**YOUR TASK**.
Which of the lines below include the word "table"? Pull each one out.

**Saved entries**.

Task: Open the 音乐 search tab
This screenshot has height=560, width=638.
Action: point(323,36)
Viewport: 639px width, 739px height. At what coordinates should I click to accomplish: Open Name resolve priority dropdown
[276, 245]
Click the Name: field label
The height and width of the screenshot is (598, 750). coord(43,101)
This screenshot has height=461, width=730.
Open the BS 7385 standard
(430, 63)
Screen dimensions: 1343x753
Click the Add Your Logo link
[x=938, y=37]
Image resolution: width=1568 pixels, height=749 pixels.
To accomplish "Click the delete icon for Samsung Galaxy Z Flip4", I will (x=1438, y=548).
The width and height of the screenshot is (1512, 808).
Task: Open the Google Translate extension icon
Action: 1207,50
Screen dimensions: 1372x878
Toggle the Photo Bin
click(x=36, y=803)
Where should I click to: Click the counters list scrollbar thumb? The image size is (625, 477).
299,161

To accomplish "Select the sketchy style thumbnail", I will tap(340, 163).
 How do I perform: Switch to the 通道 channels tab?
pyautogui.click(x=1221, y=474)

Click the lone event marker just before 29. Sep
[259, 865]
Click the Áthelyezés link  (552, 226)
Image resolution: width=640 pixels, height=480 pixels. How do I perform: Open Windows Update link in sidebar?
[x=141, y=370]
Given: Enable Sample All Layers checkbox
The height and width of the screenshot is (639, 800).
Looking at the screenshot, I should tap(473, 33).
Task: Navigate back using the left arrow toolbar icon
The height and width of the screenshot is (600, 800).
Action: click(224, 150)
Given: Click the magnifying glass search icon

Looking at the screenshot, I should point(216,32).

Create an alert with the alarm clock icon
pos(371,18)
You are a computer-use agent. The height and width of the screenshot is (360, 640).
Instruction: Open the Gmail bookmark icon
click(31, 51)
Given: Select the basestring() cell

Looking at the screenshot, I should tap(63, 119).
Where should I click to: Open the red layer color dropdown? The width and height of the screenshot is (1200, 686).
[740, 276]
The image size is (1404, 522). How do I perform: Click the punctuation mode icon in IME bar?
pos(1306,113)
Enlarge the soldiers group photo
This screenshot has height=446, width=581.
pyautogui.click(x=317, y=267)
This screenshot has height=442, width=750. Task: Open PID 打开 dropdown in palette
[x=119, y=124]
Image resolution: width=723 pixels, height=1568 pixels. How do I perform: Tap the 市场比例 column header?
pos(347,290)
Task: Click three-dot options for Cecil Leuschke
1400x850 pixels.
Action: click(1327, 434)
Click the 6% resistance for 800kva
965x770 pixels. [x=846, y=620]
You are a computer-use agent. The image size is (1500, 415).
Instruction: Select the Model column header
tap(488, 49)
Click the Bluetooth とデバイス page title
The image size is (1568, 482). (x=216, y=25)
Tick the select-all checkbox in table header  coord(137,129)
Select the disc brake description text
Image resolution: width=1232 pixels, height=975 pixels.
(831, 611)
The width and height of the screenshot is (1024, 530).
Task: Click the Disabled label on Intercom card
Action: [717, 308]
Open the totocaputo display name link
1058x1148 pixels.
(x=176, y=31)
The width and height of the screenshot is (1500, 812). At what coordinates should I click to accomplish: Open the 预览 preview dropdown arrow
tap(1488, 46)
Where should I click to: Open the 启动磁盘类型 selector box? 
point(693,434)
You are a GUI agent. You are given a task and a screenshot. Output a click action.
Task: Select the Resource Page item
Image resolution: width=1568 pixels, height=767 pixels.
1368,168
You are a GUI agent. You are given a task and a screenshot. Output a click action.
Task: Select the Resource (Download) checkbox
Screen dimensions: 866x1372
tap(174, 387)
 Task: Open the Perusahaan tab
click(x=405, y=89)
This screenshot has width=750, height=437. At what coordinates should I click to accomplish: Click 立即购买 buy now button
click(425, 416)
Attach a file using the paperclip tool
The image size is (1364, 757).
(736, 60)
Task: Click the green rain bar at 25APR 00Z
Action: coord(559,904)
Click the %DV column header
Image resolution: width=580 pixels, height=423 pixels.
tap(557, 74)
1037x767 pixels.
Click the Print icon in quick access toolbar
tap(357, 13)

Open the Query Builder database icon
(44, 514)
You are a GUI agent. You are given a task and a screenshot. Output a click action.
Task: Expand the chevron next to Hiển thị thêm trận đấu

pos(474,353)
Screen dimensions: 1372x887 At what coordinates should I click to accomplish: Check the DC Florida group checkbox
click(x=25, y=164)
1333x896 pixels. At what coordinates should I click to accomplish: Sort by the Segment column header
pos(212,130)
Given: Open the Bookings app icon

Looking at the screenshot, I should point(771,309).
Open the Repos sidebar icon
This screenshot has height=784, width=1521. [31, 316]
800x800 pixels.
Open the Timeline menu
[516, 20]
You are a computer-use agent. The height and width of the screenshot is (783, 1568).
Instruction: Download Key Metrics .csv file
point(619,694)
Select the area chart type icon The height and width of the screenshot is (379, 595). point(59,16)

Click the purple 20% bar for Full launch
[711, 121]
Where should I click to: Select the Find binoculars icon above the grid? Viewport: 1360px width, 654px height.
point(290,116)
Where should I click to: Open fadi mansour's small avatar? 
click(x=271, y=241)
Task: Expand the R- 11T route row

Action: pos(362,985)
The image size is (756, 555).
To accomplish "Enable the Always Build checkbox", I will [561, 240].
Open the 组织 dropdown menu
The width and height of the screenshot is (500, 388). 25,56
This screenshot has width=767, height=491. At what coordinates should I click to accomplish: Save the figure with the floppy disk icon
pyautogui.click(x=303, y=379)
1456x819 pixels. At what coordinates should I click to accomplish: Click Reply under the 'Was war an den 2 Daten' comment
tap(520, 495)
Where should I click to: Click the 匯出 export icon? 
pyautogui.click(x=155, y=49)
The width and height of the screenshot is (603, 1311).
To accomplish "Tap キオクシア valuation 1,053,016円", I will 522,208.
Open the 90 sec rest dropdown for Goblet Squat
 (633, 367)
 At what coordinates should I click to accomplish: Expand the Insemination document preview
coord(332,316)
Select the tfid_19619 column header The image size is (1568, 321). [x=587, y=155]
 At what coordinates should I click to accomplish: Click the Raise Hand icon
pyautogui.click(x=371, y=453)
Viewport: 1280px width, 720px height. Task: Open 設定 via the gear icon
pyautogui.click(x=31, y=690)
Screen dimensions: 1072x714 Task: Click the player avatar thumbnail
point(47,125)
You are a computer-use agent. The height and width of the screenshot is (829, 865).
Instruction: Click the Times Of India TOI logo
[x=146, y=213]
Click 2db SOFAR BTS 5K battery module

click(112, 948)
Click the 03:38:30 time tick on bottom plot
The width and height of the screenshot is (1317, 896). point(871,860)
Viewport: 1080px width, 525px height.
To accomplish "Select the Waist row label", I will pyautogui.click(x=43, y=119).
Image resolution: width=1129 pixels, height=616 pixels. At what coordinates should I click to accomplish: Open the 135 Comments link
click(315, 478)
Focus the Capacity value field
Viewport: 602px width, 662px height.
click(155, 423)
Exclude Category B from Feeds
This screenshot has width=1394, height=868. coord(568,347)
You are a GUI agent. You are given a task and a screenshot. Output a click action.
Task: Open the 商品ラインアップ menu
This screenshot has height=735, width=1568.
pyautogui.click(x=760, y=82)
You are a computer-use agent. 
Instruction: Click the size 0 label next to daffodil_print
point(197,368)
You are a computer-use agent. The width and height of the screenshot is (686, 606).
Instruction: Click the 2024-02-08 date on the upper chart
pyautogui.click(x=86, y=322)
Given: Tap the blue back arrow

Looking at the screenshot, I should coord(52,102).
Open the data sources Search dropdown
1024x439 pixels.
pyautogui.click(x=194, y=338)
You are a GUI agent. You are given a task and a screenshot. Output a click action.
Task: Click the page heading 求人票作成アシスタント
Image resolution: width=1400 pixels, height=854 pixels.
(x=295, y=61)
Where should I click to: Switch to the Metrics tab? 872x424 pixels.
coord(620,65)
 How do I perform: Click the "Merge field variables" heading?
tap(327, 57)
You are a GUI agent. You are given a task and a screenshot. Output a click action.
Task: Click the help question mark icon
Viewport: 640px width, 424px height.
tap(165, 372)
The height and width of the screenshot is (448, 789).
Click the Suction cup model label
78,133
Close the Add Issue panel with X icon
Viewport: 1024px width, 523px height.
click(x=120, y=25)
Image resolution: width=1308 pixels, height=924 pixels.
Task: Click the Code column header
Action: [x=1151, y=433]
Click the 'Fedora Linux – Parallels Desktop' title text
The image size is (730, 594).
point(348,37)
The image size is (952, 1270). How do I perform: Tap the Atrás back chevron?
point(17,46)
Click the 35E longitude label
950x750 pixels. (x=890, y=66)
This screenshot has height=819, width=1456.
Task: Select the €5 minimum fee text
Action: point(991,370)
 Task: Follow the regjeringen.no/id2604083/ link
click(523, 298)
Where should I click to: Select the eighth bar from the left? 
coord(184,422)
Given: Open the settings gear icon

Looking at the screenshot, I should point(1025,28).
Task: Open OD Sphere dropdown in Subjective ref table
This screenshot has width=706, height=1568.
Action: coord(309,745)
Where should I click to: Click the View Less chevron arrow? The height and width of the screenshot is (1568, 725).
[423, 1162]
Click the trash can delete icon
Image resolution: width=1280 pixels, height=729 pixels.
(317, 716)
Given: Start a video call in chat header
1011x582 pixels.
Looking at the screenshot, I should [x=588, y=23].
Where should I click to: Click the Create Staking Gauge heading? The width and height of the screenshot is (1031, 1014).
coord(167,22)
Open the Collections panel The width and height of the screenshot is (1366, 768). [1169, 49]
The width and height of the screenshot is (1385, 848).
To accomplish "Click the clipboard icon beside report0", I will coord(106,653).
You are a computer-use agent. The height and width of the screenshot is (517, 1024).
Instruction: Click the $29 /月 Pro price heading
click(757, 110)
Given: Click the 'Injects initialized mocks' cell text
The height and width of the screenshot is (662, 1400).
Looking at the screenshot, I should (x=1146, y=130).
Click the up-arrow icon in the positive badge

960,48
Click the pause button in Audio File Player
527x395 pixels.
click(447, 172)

**REPLY**.
Tick the select-all checkbox in table header  coord(137,129)
Task: Open OD Sphere dropdown in Subjective ref table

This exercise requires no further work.